───── PAGE EXCERPT
Categories FilmOctober Horror

‘Joys!’: When Bob Hope Made A Giallo Movie

Which is scarier: the whims and wounded ego of a fading Vaudevillian or the pitiless hands of a prowling killer? Joys!, surely among the most bizarre of Bob Hope’s many TV specials, dares to ask that question

Joys!, the second of 1976’s four Bob Hope TV specials, is scary, but not because its black-gloved killer picks off several dozen comedy legends. The special’s trouble starts with its name, a joke that wouldn’t read at all if it weren’t explained to us. In theory, it’s a bizarre reference to Steven Spielberg’s Jaws, which had recently broken box office records and made a star of its director. All the more bizarre is who explains the title and premise. Vincent Price, among the most stentorian of American actors, is tasked with approximating whatever tough-guy, regional accent makes Jaws and Joys sound alike. It’s analogous to the special itself, a grasping attempt at both humor and relevancy that totally fails on the latter count and only unintentionally succeeds on the former. It’s not very funny, not at all conventionally scary, and utterly embarrassing in any of its attempts to seem hip, but Joys is a must-see for anyone with even a passing interest in even a handful of its cast members. A few are still with us, most have passed throughout the intervening decades, and still others (most notably, Groucho Marx) list the special among their final appearances. Watching “a sinister human shark” commit “crimes against comedy” may not have been much of a selling point in 1976, but now Joys serves as a one-of-a-kind resource, a record of where these entertainers were when a malfunctioning robotic shark changed movies forever. Woefully dated long before its airdate, the bizarre program is an often harrowing reminder that — famous or obscure, rich or poor, straight man or cut-up — death’s pitiless hands come for all of us.
──────────
───── AVAILABLE DATA
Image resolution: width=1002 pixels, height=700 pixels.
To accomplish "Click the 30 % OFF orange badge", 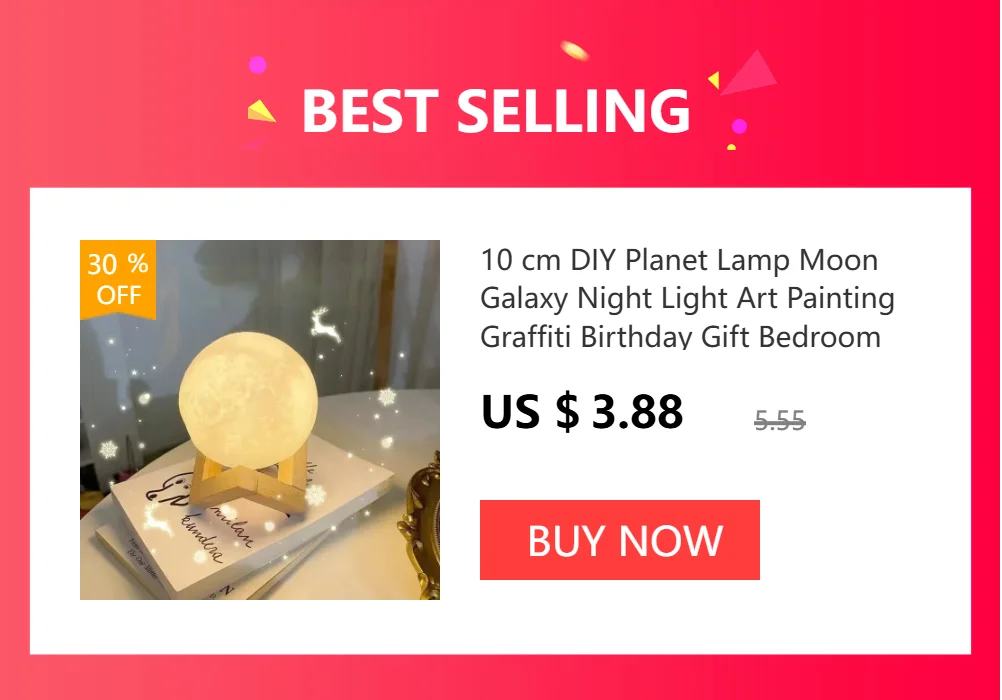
──────────
[GIVEN PROBLEM]
Can you repeat the article about Bob Hope's Joys! special word for word, from start to finish? The material has no connection to the article about Bob Hope's Joys! special.

[SOLUTION FOR THIS TASK]
Categories FilmOctober Horror

‘Joys!’: When Bob Hope Made A Giallo Movie

Which is scarier: the whims and wounded ego of a fading Vaudevillian or the pitiless hands of a prowling killer? Joys!, surely among the most bizarre of Bob Hope’s many TV specials, dares to ask that question

Joys!, the second of 1976’s four Bob Hope TV specials, is scary, but not because its black-gloved killer picks off several dozen comedy legends. The special’s trouble starts with its name, a joke that wouldn’t read at all if it weren’t explained to us. In theory, it’s a bizarre reference to Steven Spielberg’s Jaws, which had recently broken box office records and made a star of its director. All the more bizarre is who explains the title and premise. Vincent Price, among the most stentorian of American actors, is tasked with approximating whatever tough-guy, regional accent makes Jaws and Joys sound alike. It’s analogous to the special itself, a grasping attempt at both humor and relevancy that totally fails on the latter count and only unintentionally succeeds on the former. It’s not very funny, not at all conventionally scary, and utterly embarrassing in any of its attempts to seem hip, but Joys is a must-see for anyone with even a passing interest in even a handful of its cast members. A few are still with us, most have passed throughout the intervening decades, and still others (most notably, Groucho Marx) list the special among their final appearances. Watching “a sinister human shark” commit “crimes against comedy” may not have been much of a selling point in 1976, but now Joys serves as a one-of-a-kind resource, a record of where these entertainers were when a malfunctioning robotic shark changed movies forever. Woefully dated long before its airdate, the bizarre program is an often harrowing reminder that — famous or obscure, rich or poor, straight man or cut-up — death’s pitiless hands come for all of us.